If these numbers hold up in real-world use, iOS 27 could be one of the fastest updates Apple has shipped in years.

Liquid Glass Gets Dialed Back

Not everyone loved Apple’s Liquid Glass redesign.

Some users praised the futuristic appearance.

Others complained that transparency effects sometimes hurt readability.

Apple appears to have listened.

WWDC 2026 introduced new controls that allow users to reduce or increase the intensity of Liquid Glass effects throughout the operating system.

It’s not a complete redesign, but it’s a practical compromise.

Shortcuts Becomes Much Easier to Use

Shortcuts has always been powerful.

It has also been intimidating.

Apple is now using AI to change that.

Instead of building automations manually, users can simply describe what they want to happen in plain language.
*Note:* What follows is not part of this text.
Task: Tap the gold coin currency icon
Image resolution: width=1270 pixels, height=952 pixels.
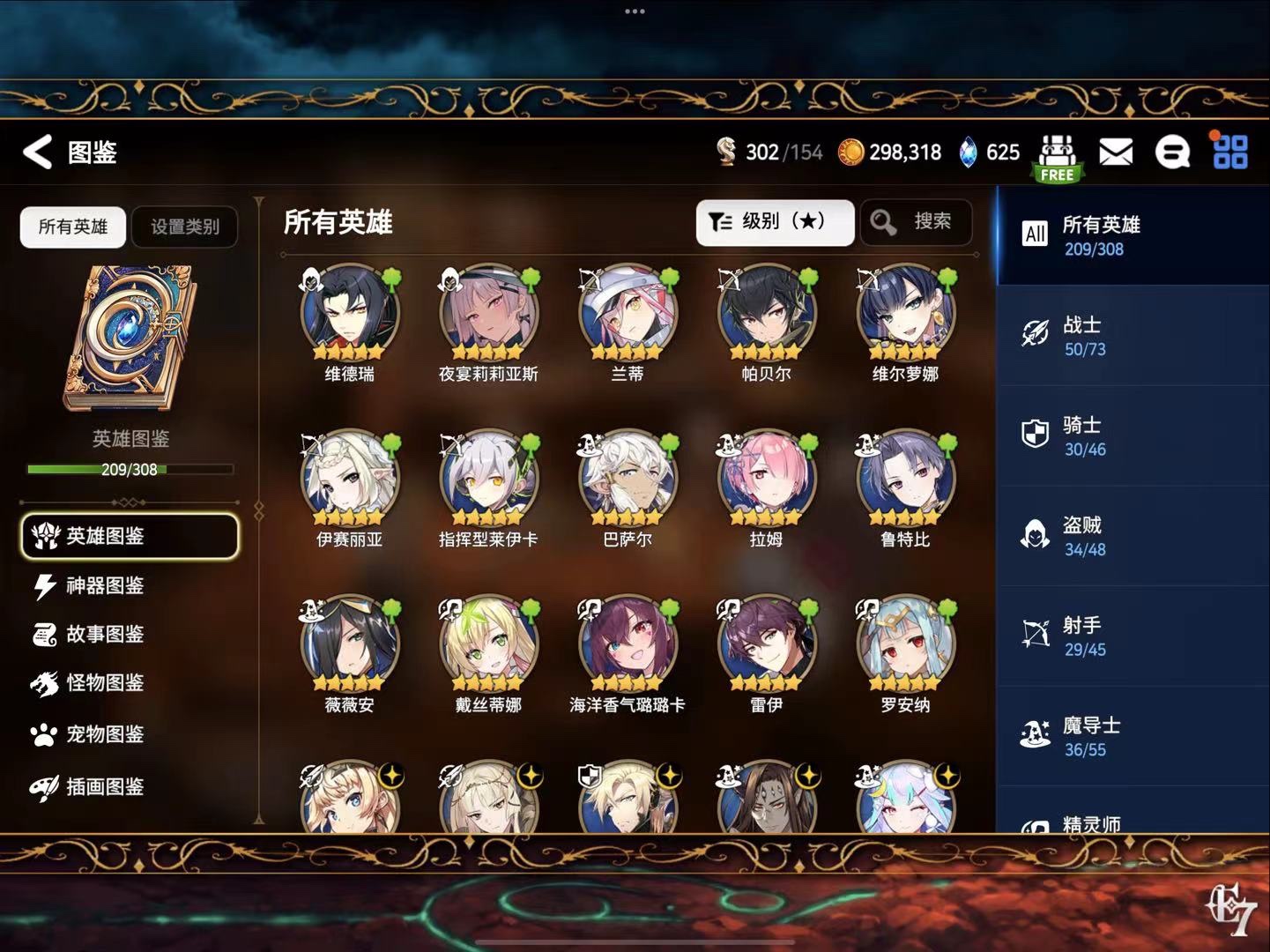Action: tap(850, 152)
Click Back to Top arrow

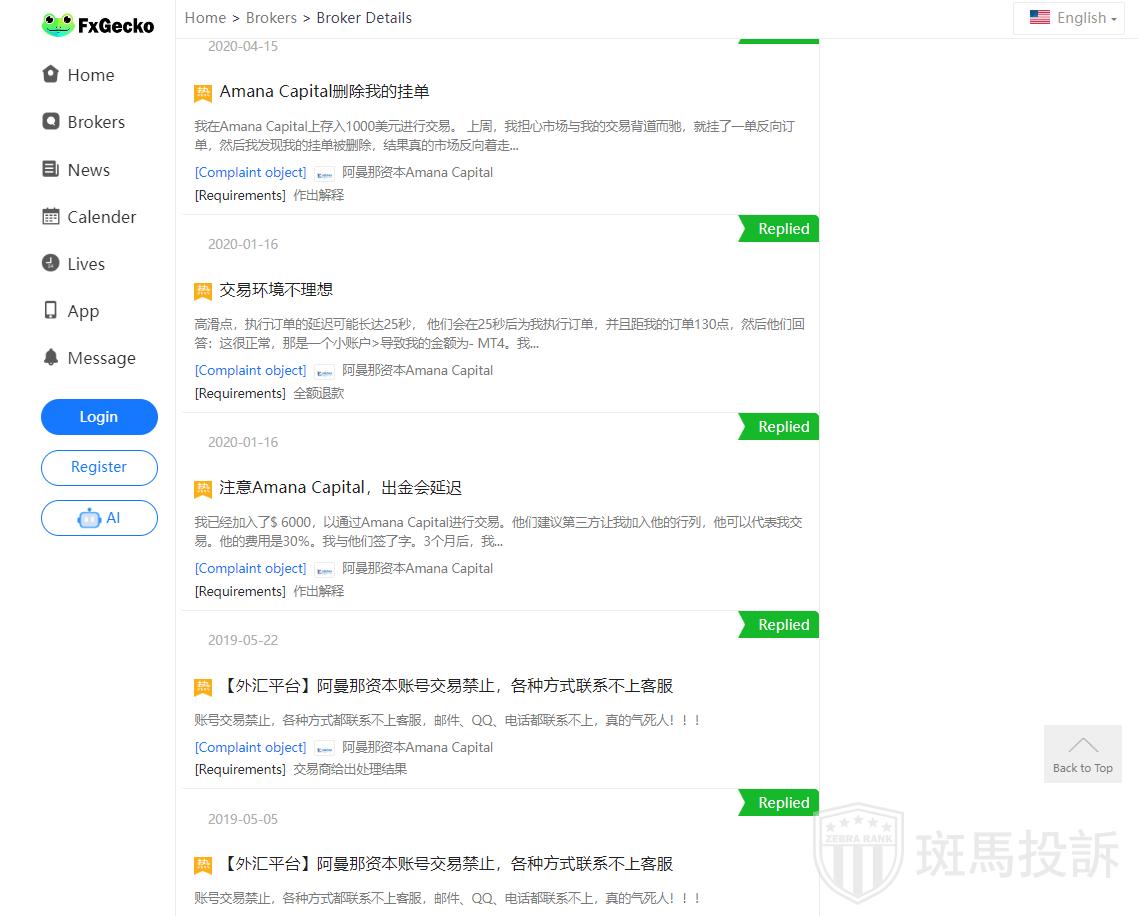1082,753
For example, a user could type:

“Create a shortcut that saves screenshots to a folder and sends them to Notes.”

The AI handles the setup.

This could dramatically expand the number of people who actually use Shortcuts.

New Parental Controls Put Families in Charge

Parents are getting more tools to manage children’s devices.

Apple introduced controls for:

  • Phone calls
  • Apps
  • Websites
  • Purchases
  • Browsing activity

For younger users, safety features such as Ask to Browse and Ask to Buy will be enabled by default.

Apple’s goal is to make family device management easier while giving parents more flexibility as children grow older.

Health App Adds Menopause Support

One of the more surprising announcements came from the Health app.

Apple is expanding Cycle Tracking with support for perimenopause and menopause insights.

The feature is designed to help users better understand symptoms, patterns, and health changes over time.

It’s another sign that Apple continues to invest heavily in health-related software features alongside its AI ambitions.

Tim Cook’s Final WWDC

The event closed with an emotional farewell from Tim Cook.

After more than a decade leading Apple, Cook used his final WWDC keynote to reflect on the company’s mission and thank developers for helping shape the Apple ecosystem.

His message was simple:

The best products are still ahead.

Whether WWDC 2026 ultimately becomes remembered for Siri AI, Apple Intelligence, or the end of the Tim Cook era remains to be seen.

But one thing is certain.

This was one of Apple’s most important software events in years.